Conclusion and Next Steps
The follow-up on actions taken and administrative response to students' proposals should occur within the current grading period, and continue on a regular basis at least once within each subsequent grading period. This will give the students a sense of purpose to their work, and an insight and experience with the diligence that is needed to change the current trends and infrastructure that may be dominant and resistant to change.
I addition to the above logistical follow-up on the students' unit-culminating proposals, the content will also reappear in subsequent units.
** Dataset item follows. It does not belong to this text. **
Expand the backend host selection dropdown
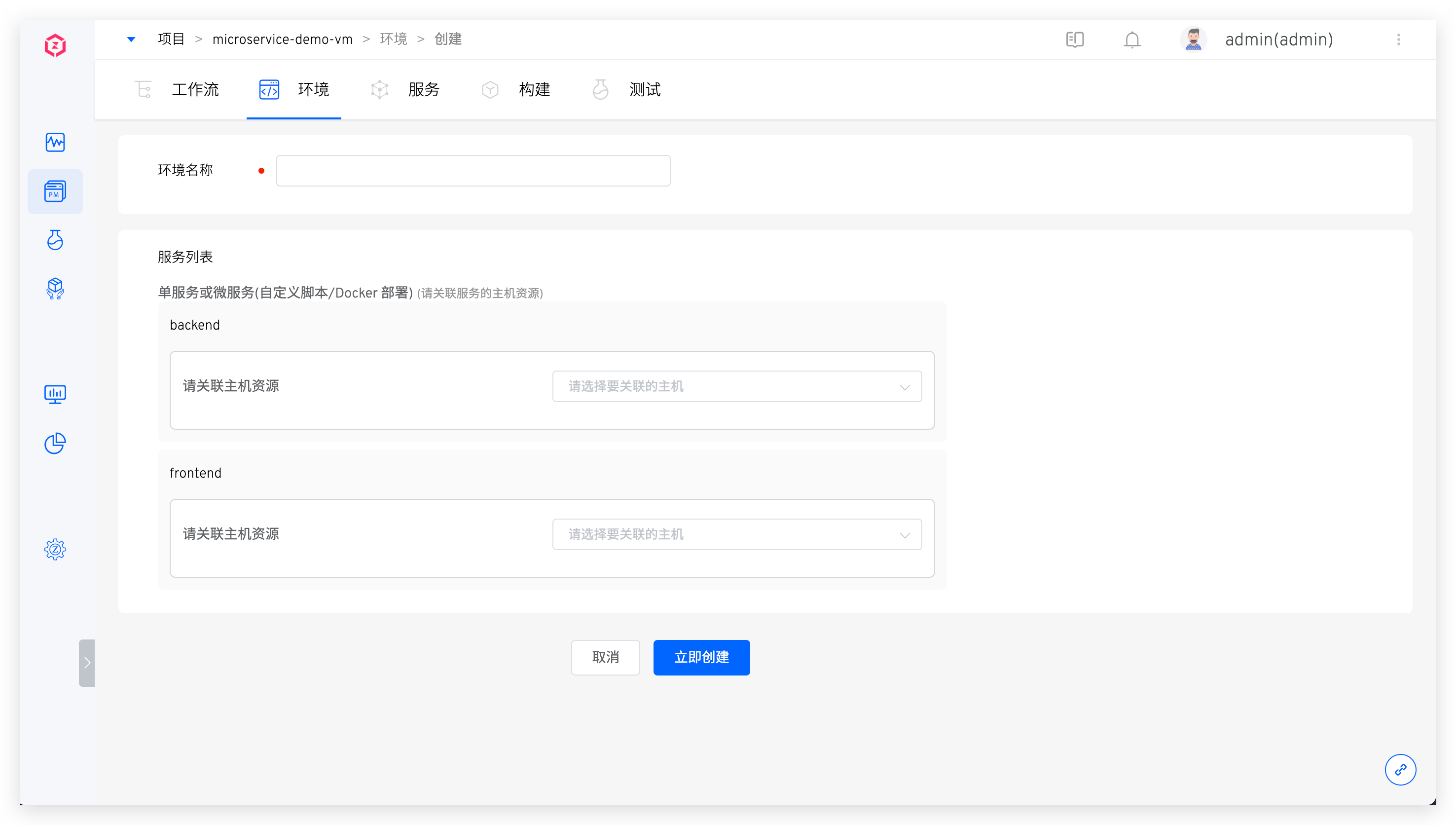 click(736, 386)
Topics that will draw on the background knowledge of types of energy will be: the study of seismic waves (accumulation and release of elastic energy); mechanism for plate tectonics (heat energy transfer via radiation from the core and mantle convection); electromagnetic and sound energy are discussed in the study of distant bodies in space and the use of optic, infrared, and radio telescopes; nuclear energy of fusion within the sun and radioactive decay within Earth's core; kinetic and potential energy will appear during instruction in Astronomy as applies in the law of universal gravitation and the orbits of planets around the sun and satellites around planets; and, chemical energy may be taught within the study of biogeochemical cycles (e.g., photosynthesis and the carbon cycle).
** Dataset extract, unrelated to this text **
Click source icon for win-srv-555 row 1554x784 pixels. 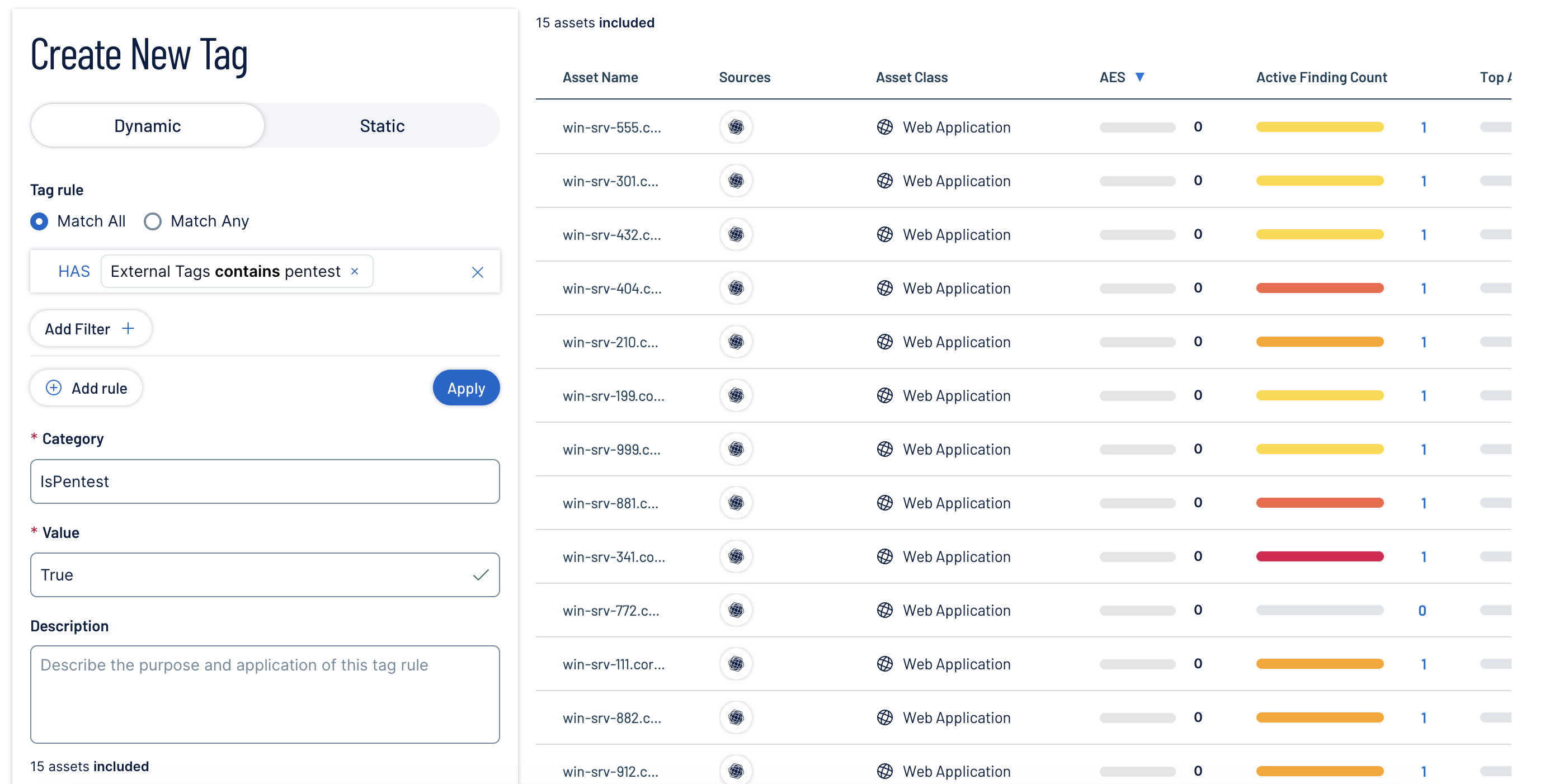click(736, 127)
Finally, topics from this unit will return during the culminating unit of instruction for the year. I complete the year-long study of Earth Science with instruction on Climate Change and Global Warming. The very clear connection with this unit is the correlation between the burning of fossil fuels with the excess atmospheric carbon dioxide. Students will be encouraged to draw on their understanding of fossil fuels and the alternative energy sources in discussions on both the causes of and possible solutions to the current accelerated global warming trend. In this way, the unit described in this narrative will serve as a building block to establishing one of my instructional goals for the course, which is to promote my students' critical thinking and conscious choices as consumers of both materials and ideas in their lives beyond the classroom.